PROBLEM TO WORK ON: Everything from the line holding "You are a GUI" through the last line of the records should be repeated word for word, and pictures should be omitted.

DATA:
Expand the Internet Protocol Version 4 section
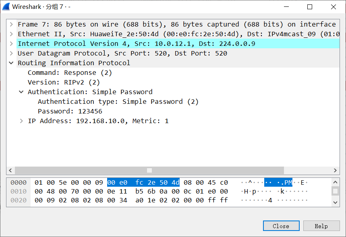Viewport: 346px width, 237px height. click(x=11, y=43)
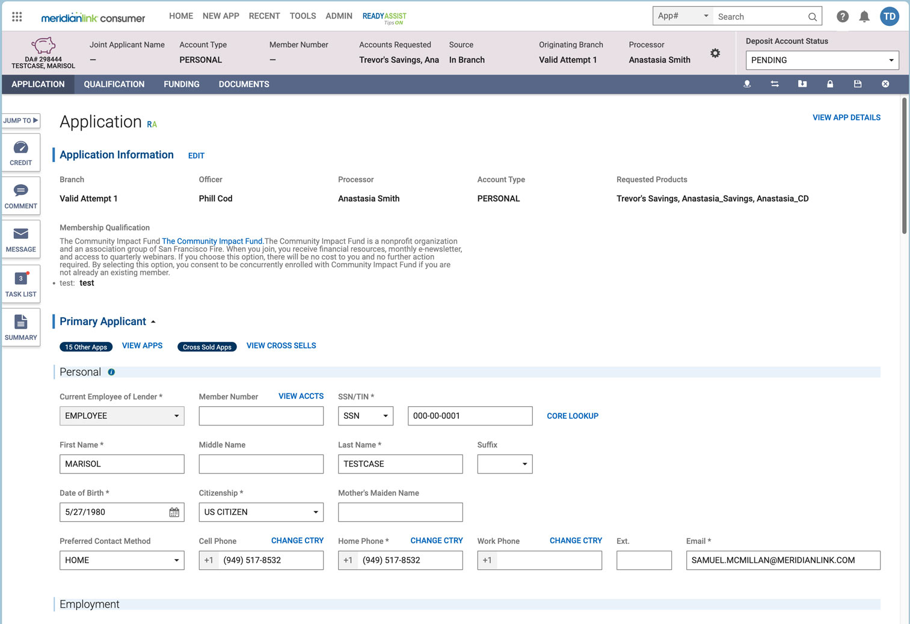Open the Task List sidebar icon
This screenshot has width=910, height=624.
tap(21, 283)
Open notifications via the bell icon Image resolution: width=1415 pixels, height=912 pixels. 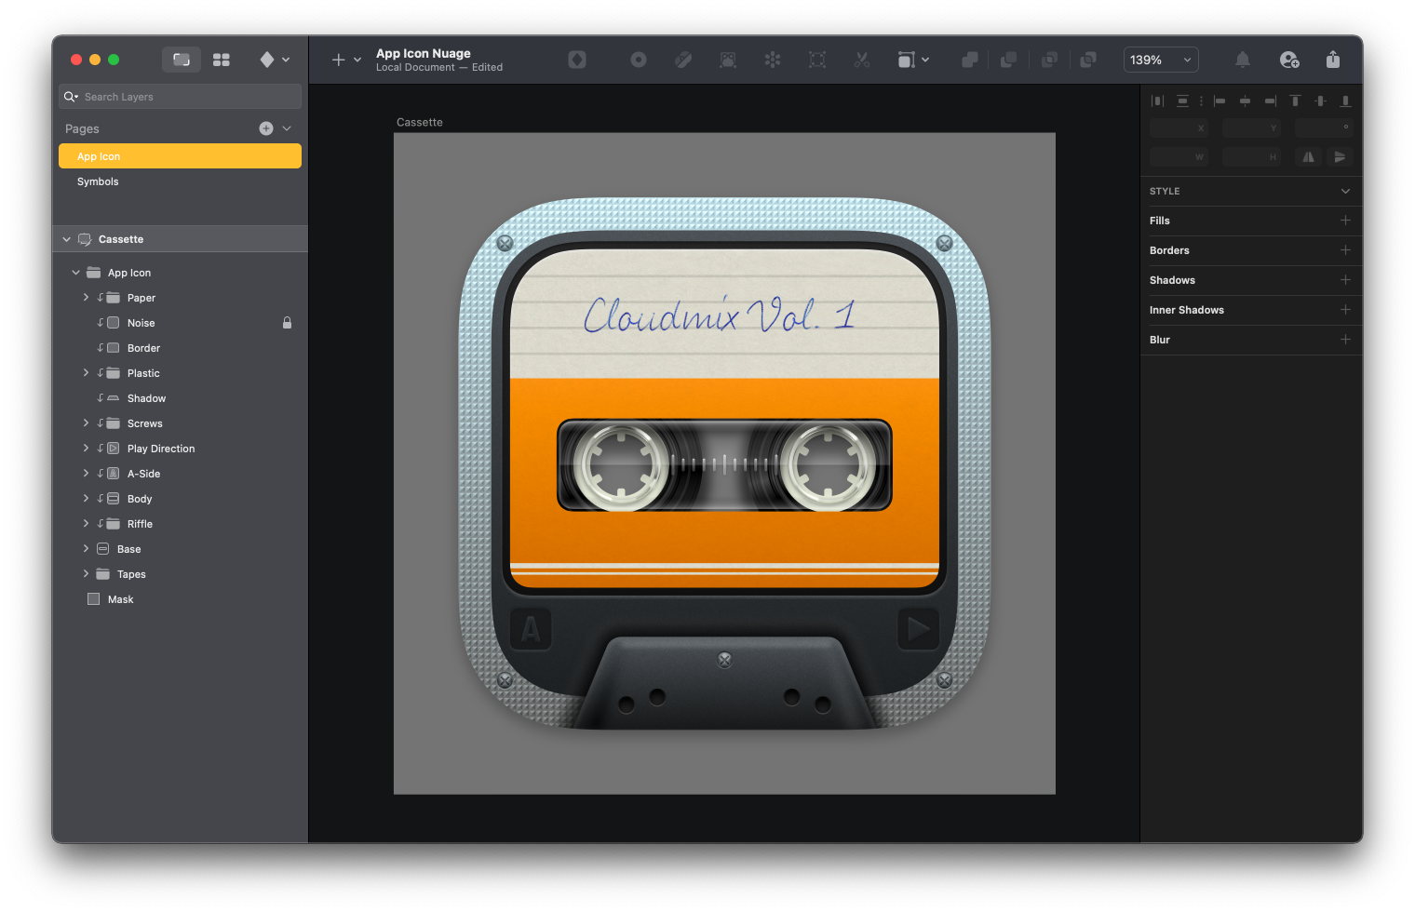1242,59
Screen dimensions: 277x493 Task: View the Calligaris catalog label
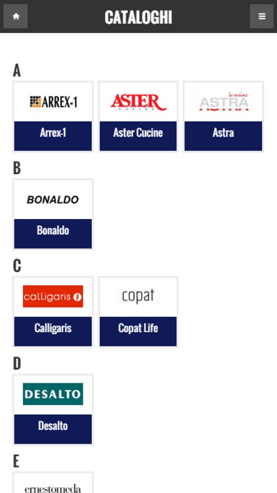point(53,331)
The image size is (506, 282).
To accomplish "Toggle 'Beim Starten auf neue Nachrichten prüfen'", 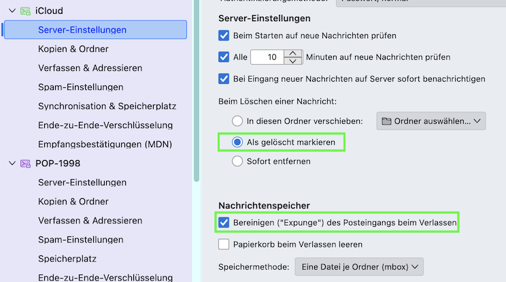I will coord(224,35).
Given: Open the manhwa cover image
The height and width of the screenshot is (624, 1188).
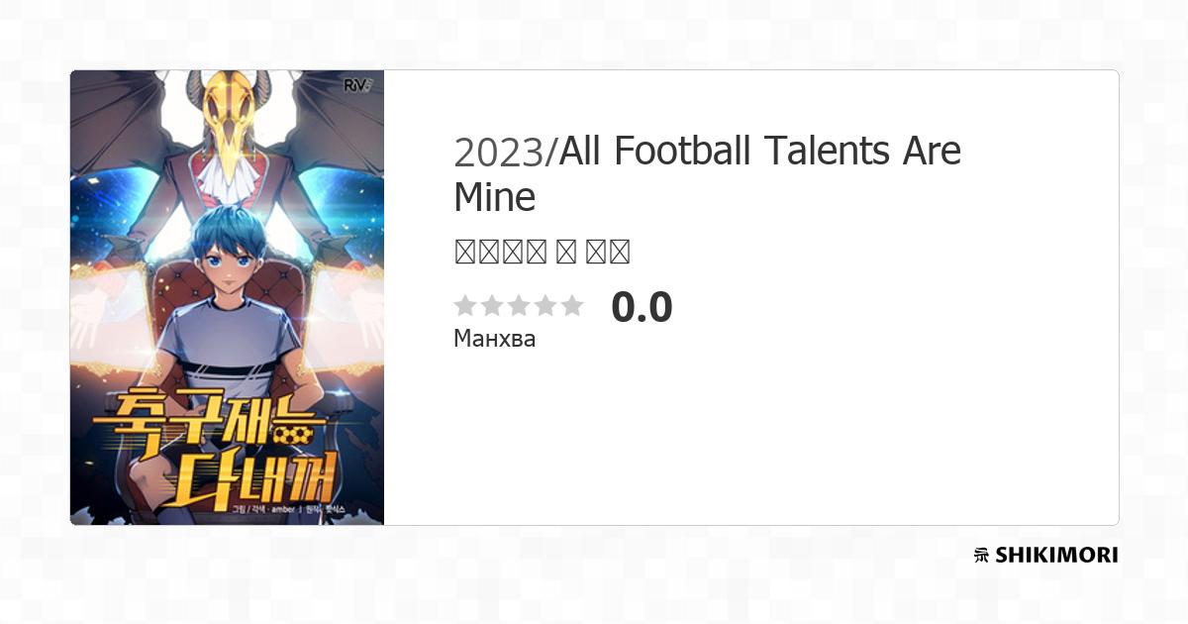Looking at the screenshot, I should 227,296.
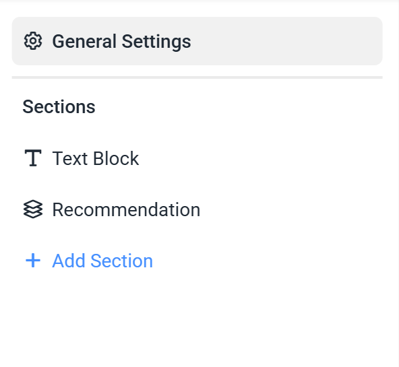Screen dimensions: 399x367
Task: Click the word General next to gear
Action: (x=84, y=41)
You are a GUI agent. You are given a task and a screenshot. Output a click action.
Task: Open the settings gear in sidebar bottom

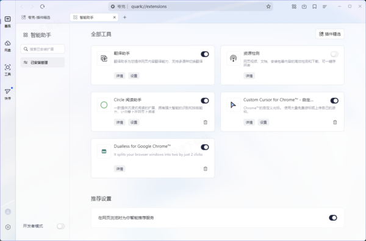(8, 227)
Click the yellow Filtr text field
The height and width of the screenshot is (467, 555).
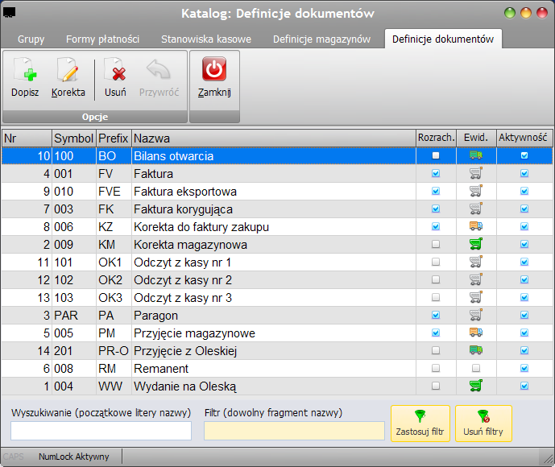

RESULT OF THIS TASK:
You are a GUI agent. You are given a task and a screenshot. Output a click action.
Task: Open the settings gear in sidebar bottom

(8, 227)
Click the yellow Filtr text field
The height and width of the screenshot is (467, 555).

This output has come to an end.